* [PATCH] sched/fair: Load balance aggressively for SCHED_IDLE CPUs
@ 2019-12-24 5:13 Viresh Kumar
2020-01-02 17:29 ` Steven Rostedt
2020-01-07 12:42 ` Peter Zijlstra
0 siblings, 2 replies; 6+ messages in thread
From: Viresh Kumar @ 2019-12-24 5:13 UTC (permalink / raw)
To: Ingo Molnar, Peter Zijlstra, Juri Lelli, Vincent Guittot,
Dietmar Eggemann, Steven Rostedt, Ben Segall, Mel Gorman
Cc: Viresh Kumar, linux-kernel
The fair scheduler performs periodic load balance on every CPU to check
if it can pull some tasks from other busy CPUs.

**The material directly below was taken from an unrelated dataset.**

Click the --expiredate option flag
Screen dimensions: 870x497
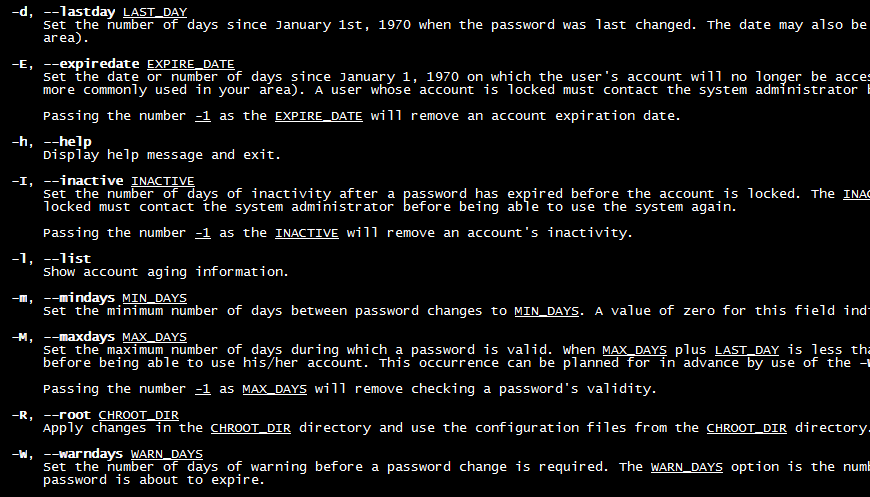(x=92, y=64)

The duration of this
periodic load balance is set to sd->balance_interval for the idle CPUs
and is calculated by multiplying the sd->balance_interval with the
sd->busy_factor (set to 32 by default) for the busy CPUs. The
multiplication is done for busy CPUs to avoid doing load balance too
often and rather spend more time executing actual task. While that is
the right thing to do for the CPUs busy with SCHED_OTHER or SCHED_BATCH
tasks, it may not be the optimal thing for CPUs running only SCHED_IDLE
tasks.
With the recent enhancements in the fair scheduler around SCHED_IDLE
CPUs, we now prefer to enqueue a newly-woken task to a SCHED_IDLE
CPU instead of other busy or idle CPUs. The same reasoning should be
applied to the load balancer as well to make it migrate tasks more
aggressively to a SCHED_IDLE CPU, as that will reduce the scheduling
latency of the migrated (SCHED_OTHER) tasks.

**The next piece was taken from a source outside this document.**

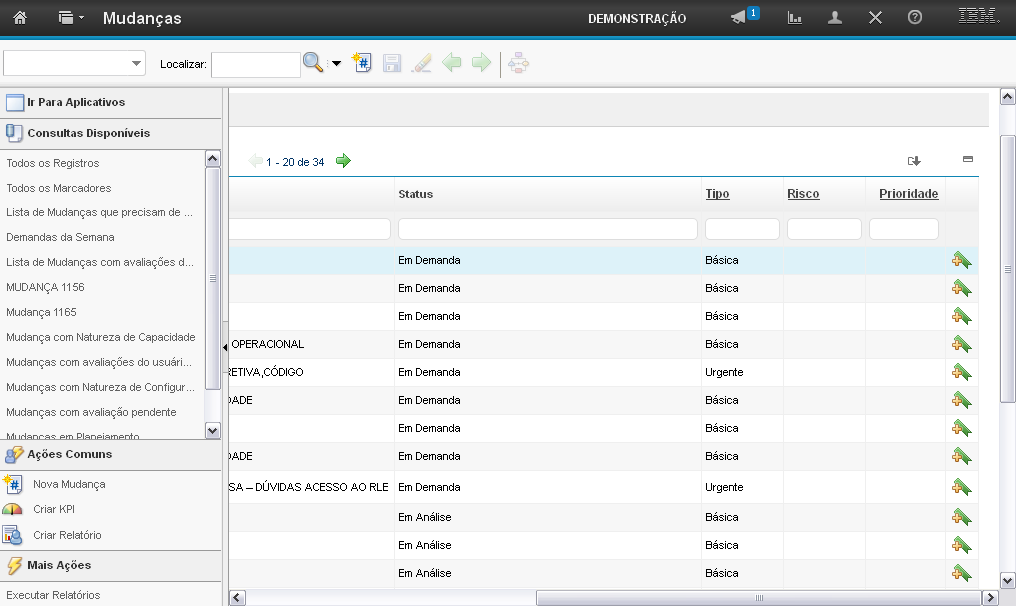
Task: Open the Todos os Registros query
Action: 53,163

This patch makes minimal changes to the fair scheduler to do the next
load balance soon after the last non SCHED_IDLE task is dequeued from a
runqueue, i.e. making the CPU SCHED_IDLE. Also the sd->busy_factor is
ignored while calculating the balance_interval for such CPUs. This is
done to avoid delaying the periodic load balance by few hundred
milliseconds for SCHED_IDLE CPUs.
This is tested on ARM64 Hikey620 platform (octa-core) with the help of
rt-app and it is verified, using kernel traces, that the newly
SCHED_IDLE CPU does load balancing shortly after it becomes SCHED_IDLE
and pulls tasks from other busy CPUs.
Signed-off-by: Viresh Kumar <viresh.kumar@linaro.org>
---
kernel/sched/fair.c | 39 +++++++++++++++++++++++++++------------
1 file changed, 27 insertions(+), 12 deletions(-)

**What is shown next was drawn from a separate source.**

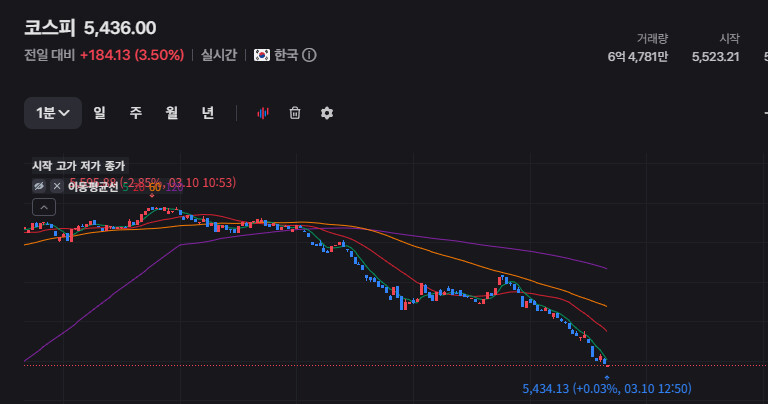
Task: Switch to the 년 (yearly) timeframe
Action: (x=207, y=113)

diff --git a/kernel/sched/fair.c b/kernel/sched/fair.c
index 83500b5b93dc..645eb248a2d0 100644
--- a/kernel/sched/fair.c
+++ b/kernel/sched/fair.c
@@ -5210,6 +5210,18 @@ static inline void update_overutilized_status(struct rq *rq)
static inline void update_overutilized_status(struct rq *rq) { }
#endif
+/* Runqueue only has SCHED_IDLE tasks enqueued */
+static int sched_idle_rq(struct rq *rq)
+{
+ return unlikely(rq->nr_running == rq->cfs.idle_h_nr_running &&
+ rq->nr_running);
+}
+
+static int sched_idle_cpu(int cpu)
+{
+ return sched_idle_rq(cpu_rq(cpu));
+}
+
/*
* The enqueue_task method is called before nr_running is
* increased. Here we update the fair scheduling stats and
@@ -5324,6 +5336,7 @@ static void dequeue_task_fair(struct rq *rq, struct task_struct *p, int flags)
struct sched_entity *se = &p->se;
int task_sleep = flags & DEQUEUE_SLEEP;
int idle_h_nr_running = task_has_idle_policy(p);
+ bool was_sched_idle = sched_idle_rq(rq);
for_each_sched_entity(se) {
cfs_rq = cfs_rq_of(se);
@@ -5370,6 +5383,10 @@ static void dequeue_task_fair(struct rq *rq, struct task_struct *p, int flags)
if (!se)
sub_nr_running(rq, 1);
+ /* balance early to pull high priority tasks */
+ if (unlikely(!was_sched_idle && sched_idle_rq(rq)))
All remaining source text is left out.